Policymakers instead must do the hard work of investing in their economies, especially in people, to create greater resilience to a host of potential and ongoing structural changes—including the changing modalities of globalization. Useful reforms can focus on active labor market policies, greater tax progressivity where helpful, more effective investment in education, and changes to housing and credit markets that facilitate worker mobility.

Many of these policies not only ease economic adjustment, but they also raise potential output over the longer term. They are key components of the set of monetary, fiscal, structural, and financial sector policies that will strengthen and secure the recovery over time.

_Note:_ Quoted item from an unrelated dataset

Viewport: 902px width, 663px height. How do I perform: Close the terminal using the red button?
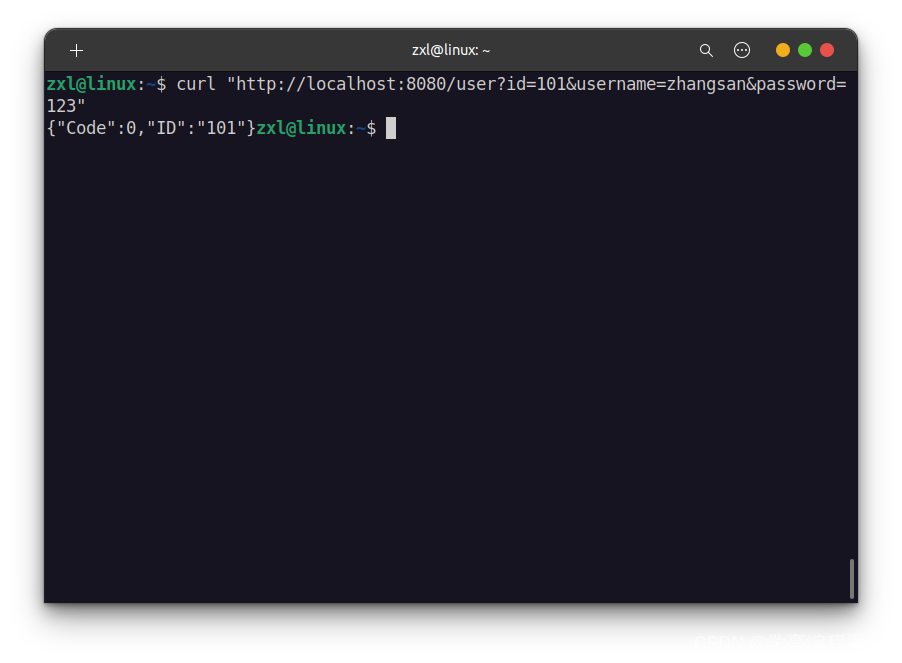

The global economy seems to be gaining momentum—we could be at a turning point. But even as things look up, the post–World War II system of international economic relations is under severe strain despite the aggregate benefits it has delivered—and precisely because growth and the resulting economic adjustments have too often entailed unequal rewards and costs within countries. Policy must address these disparities head-on to ensure the stability of an open, collaborative trading system that benefits all. Maurice Obstfeld, Economic Counselor

SMU Data Analysis

Figure 1 shows the growth of global GDP since 1970 with this month’s IMF forecast through 2022.

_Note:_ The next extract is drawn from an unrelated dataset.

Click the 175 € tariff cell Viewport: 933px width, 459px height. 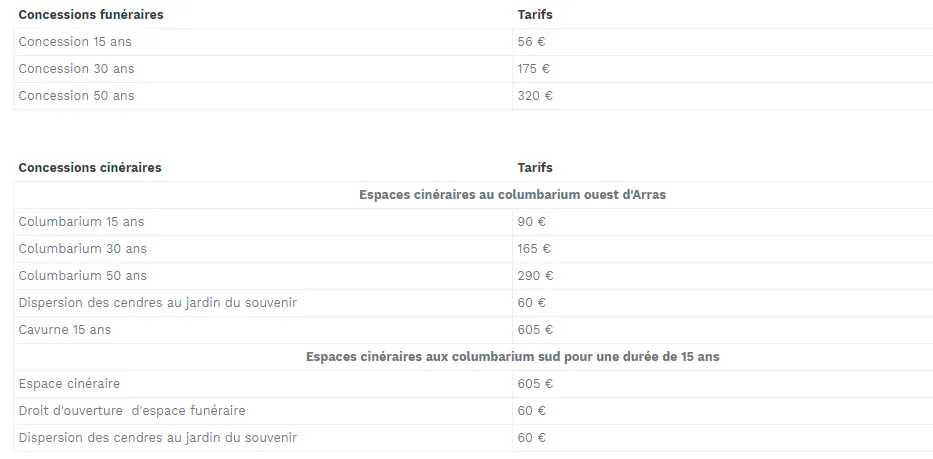(534, 69)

We have highlighted the periods of the early seventies and the mid-2000s when the commodity bubbles prevalent at those times were driven by unusually high and sustained global growth. The collapse of the commodity bubble in the last decade coincided with the US banking and housing crisis setting up the perfect storm. After the rebound in 2010 global growth declined through 2016 and is now forecast to expand slowly through 2022. Prior to the 2001 recession, the US held its own in the economic growth stakes but between 2001 and 2008, growth in the US averaged 1.84 percent less per year than the growth of the global economy as a whole (Figure 2).

In the years 2011 through 2015 the gap narrowed to 0.76 percent. The difference is forecast to widen to 2.05 percent as global growth climbs back to 3.76 in 2022. The US has outperformed the Eurozone in every year since 2008 and is forecast to continue to do so through 2022 (Figure 3) though the gap is expected to close.

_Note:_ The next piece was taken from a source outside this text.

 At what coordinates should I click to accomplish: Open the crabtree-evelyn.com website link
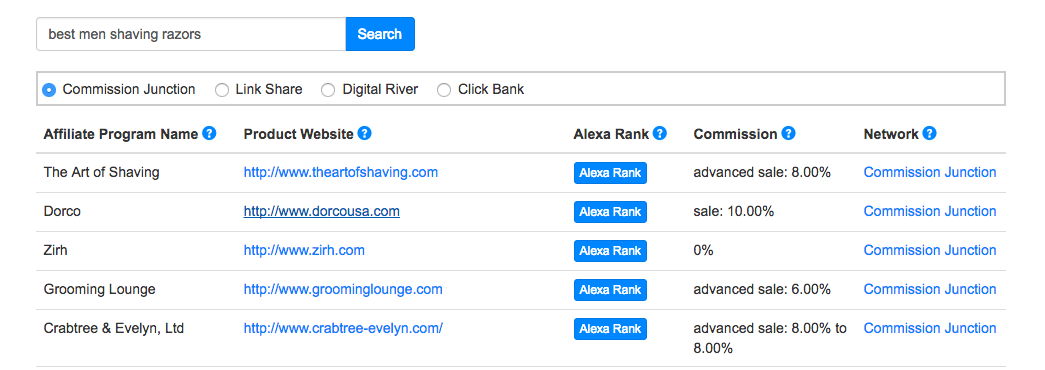(x=343, y=329)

Figure 4 shows the growth comparison between emerging and developing economies and the advanced economies, that gap is projected to widen through 2022.

Within NAFTA, the US is forecast to have the highest rate of growth in 2017 and 2018 with Mexico taking over the lead in 2019. Canada performed relatively badly in 2015 and is expected to lag behind the US until 2020 (Figure 5).

There is a relationship between the growth of GDP and steel demand at both the international and national level which also extends to other commodities such as cement. There are two interesting aspects to this relationship. First the cyclical change in steel demand is vastly more volatile than the change in GDP which we attribute to the inventory response throughout the supply chain. Secondly as discovered by our friends at “Steel Guru” 1 percent growth in GDP does not result in 1 percent growth in steel demand. At the global level it takes a 2.8 percent increase in GDP to get any increase in steel demand (Figure 6).

This is a long term average over a period of 65 years and based on the added volatility of steel can be a predictor of the immediate future. For example after the disastrous decline in steel demand in 2009 there was no doubt that a huge cyclical rebound would occur as inventory managers throughout the world began to react to the economic recovery. If the IMF forecast proves to be correct then the growth in global steel demand will improve to around 3 percent annually through 2022. In the US steel market it requires about 2.2 percent growth in GDP to generate growth in steel demand therefore if current forecasts prove to be correct regarding the US economy we can expect steel demand to be relatively flat for the next few years.